Formalise ‘bush’ boarding facilities

A 15-year-old Form One pupil was found dead at Fatima High School in Lupane district of Matabeleland North. The girl had been strangled and was also suspected to have been raped by her assailant.

The person who did this heinous act is still at large, thus posing a risk to other pupils. We hope police will catch him soon before he strikes again.

The alleged murder occurred at a “bush” boarding facility at Fatima and has exposed the risks of bush or informal boarding facilities.

Bush boarding is a situation where pupils from mostly poor families build shacks close to the schools where they live to avoid walking long distances every day.

A number of children from areas where there are no schools are forced to squat at these facilities during the school term.

The problem of bush boarders is not unique to Fatima High School. Scores of informal boarding schools exist across the country, especially in remote areas including Binga and Gokwe.

The sprouting of informal boarding facilities reflects the hunger for education in the country.

However, it seems it is a hunger fraught with dangers.
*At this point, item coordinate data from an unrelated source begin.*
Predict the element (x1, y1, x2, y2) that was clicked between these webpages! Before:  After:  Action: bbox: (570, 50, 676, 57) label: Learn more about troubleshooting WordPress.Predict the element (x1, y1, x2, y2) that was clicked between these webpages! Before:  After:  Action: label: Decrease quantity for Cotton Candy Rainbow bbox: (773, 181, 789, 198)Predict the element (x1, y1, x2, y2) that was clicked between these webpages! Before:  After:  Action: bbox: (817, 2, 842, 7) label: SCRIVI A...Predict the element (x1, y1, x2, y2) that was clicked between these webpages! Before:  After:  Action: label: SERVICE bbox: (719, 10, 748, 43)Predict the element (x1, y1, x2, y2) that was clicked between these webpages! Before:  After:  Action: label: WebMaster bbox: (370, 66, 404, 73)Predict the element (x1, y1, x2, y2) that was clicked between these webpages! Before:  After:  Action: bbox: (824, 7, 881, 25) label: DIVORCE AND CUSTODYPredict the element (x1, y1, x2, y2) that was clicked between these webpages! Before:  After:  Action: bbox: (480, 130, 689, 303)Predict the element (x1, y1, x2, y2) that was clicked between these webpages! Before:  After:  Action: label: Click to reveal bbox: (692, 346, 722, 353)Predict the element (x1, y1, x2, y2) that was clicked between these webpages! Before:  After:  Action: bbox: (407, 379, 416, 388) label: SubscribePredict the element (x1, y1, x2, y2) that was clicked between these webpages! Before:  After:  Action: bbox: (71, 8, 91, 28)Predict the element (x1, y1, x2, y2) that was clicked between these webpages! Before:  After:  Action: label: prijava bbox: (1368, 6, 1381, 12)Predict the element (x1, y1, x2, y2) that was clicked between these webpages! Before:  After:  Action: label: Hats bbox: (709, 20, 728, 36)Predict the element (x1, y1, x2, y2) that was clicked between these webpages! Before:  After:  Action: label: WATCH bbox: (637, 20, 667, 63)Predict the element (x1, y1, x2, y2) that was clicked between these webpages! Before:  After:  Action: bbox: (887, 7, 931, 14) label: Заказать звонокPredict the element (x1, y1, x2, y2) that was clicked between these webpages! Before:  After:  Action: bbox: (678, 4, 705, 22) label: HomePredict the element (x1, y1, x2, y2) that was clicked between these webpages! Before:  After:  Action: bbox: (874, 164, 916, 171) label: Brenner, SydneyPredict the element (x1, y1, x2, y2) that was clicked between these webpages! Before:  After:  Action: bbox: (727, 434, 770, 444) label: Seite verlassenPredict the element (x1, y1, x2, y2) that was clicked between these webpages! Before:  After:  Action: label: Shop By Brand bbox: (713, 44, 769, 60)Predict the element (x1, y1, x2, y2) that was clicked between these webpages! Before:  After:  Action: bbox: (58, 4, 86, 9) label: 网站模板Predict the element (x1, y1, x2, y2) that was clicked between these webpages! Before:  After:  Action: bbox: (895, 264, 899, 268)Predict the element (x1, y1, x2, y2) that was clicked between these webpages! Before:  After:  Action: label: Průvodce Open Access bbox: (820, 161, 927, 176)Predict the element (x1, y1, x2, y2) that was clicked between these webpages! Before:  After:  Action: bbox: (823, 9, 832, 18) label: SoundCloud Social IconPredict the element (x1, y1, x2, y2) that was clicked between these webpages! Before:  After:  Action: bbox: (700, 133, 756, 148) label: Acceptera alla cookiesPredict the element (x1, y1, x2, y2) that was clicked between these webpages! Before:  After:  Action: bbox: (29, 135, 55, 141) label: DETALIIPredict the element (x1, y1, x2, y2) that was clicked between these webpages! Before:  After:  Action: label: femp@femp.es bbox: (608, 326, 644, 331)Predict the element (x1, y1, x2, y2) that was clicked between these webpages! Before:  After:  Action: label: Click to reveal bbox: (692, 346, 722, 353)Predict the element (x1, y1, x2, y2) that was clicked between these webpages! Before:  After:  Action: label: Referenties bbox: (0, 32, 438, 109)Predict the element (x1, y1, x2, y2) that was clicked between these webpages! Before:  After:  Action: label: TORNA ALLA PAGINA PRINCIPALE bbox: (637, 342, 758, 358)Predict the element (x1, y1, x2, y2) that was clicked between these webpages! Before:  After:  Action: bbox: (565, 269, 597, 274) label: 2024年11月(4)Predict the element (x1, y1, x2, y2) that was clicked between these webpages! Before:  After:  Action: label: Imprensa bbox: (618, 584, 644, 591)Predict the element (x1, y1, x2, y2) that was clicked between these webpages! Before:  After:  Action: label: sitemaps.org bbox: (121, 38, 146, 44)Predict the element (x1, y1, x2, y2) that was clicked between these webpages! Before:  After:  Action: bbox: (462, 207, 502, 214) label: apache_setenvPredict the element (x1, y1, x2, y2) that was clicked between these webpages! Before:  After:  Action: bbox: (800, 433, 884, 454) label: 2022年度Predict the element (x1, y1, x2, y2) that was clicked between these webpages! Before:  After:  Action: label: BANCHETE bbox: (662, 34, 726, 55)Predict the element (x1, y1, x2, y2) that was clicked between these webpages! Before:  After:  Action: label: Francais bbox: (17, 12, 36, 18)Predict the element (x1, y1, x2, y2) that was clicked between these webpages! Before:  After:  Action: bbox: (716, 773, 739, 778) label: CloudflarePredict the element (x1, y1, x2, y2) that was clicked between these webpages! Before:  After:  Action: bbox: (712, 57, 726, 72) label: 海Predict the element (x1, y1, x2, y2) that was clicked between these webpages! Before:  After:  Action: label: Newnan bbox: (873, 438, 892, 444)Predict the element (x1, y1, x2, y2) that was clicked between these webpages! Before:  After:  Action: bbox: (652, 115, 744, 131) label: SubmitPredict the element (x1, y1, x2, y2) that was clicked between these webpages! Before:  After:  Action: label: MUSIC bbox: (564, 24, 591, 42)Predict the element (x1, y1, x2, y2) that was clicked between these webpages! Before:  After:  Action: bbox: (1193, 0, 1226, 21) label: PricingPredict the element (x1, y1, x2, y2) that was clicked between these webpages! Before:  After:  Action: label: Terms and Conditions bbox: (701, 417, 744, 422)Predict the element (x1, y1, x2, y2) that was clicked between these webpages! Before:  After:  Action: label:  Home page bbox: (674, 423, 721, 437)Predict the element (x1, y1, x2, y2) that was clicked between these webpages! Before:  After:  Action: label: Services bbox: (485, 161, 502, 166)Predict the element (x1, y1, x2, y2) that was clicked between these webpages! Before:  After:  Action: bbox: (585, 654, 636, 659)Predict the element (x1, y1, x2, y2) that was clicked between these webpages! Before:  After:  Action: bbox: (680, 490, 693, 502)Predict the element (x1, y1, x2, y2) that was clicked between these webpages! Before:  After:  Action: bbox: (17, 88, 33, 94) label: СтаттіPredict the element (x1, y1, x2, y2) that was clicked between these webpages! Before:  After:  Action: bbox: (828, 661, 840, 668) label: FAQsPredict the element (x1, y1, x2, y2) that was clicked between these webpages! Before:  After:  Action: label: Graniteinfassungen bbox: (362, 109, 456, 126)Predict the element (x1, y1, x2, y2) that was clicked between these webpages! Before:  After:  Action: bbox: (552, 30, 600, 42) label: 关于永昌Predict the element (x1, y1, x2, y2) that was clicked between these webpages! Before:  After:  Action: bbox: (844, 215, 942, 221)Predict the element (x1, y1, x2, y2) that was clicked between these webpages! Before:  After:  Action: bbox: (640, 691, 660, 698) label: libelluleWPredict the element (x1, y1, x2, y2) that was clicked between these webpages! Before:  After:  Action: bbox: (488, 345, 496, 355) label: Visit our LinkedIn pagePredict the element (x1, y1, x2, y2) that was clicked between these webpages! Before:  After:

When parents send their children to the informal boarding schools, they do not expect them to return home in coffins or harmed in any way.

The death of the Form One girl is therefore a wakeup call to all schools which operate bush boarding and the government, through the Ministry of Primary and Secondary Education, in particular.

Bush boarding facilities have never, even in the best of situations, been conducive for pupils. Most have no adults supervising the pupils resulting in learners, especially the girl child, being exposed to various forms of abuse.

The country’s increasing population and the movement of people under the land reform programme is putting pressure on the education system.

Schools are not being built at the rate the population is growing, while in some resettlement areas, no learning facilities exist.

This leaves parents, most of whom are too poor to afford proper boarding schools, and their children with few options. Either the children don’t go to school and grow up with limited opportunities for the future, thus perpetuating the cycle of poverty, or they attend these dangerous bush boarding facilities.

We believe that instead of leaving pupils to their own devices, schools which accept to take informal boarders or allow pupils to live in shacks near schools should take an active part in supervising them after school with an adult member of staff or the School Development Committee put in charge of these pupils.

The government also needs to expedite the construction of schools in disadvantaged areas. According to the Ministry of Primary and Secondary Education, 2,500 new schools are needed in the country.

While the government, because of competing needs might not have money readily available to build all these schools, priority must be given to areas where no education facilities exist at the moment or where pupils are being forced to walk long distances.